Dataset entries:
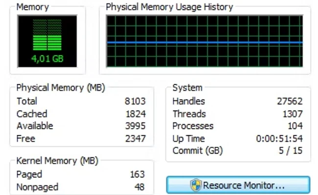Select the Total physical memory value 8103

tap(135, 101)
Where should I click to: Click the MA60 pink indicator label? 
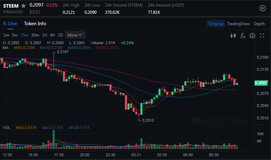tap(107, 48)
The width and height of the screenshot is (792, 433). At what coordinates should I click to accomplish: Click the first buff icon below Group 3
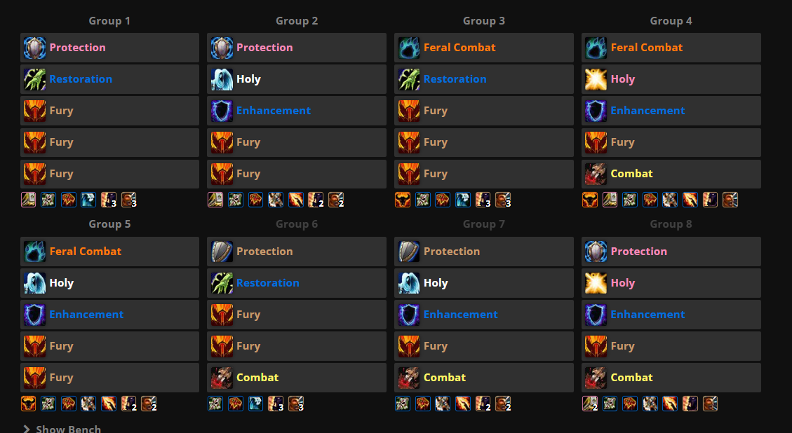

EXERCISE DIRECTIONS: Your copy should hold exactly the lines from the one with "Where should I" through the end of the records, both included, and no pictures.

SOLUTION TO THE PROBLEM:
Where should I click to: Click the MA60 pink indicator label? 
tap(107, 48)
The width and height of the screenshot is (792, 433). At what coordinates should I click to accomplish: Click the first buff icon below Group 3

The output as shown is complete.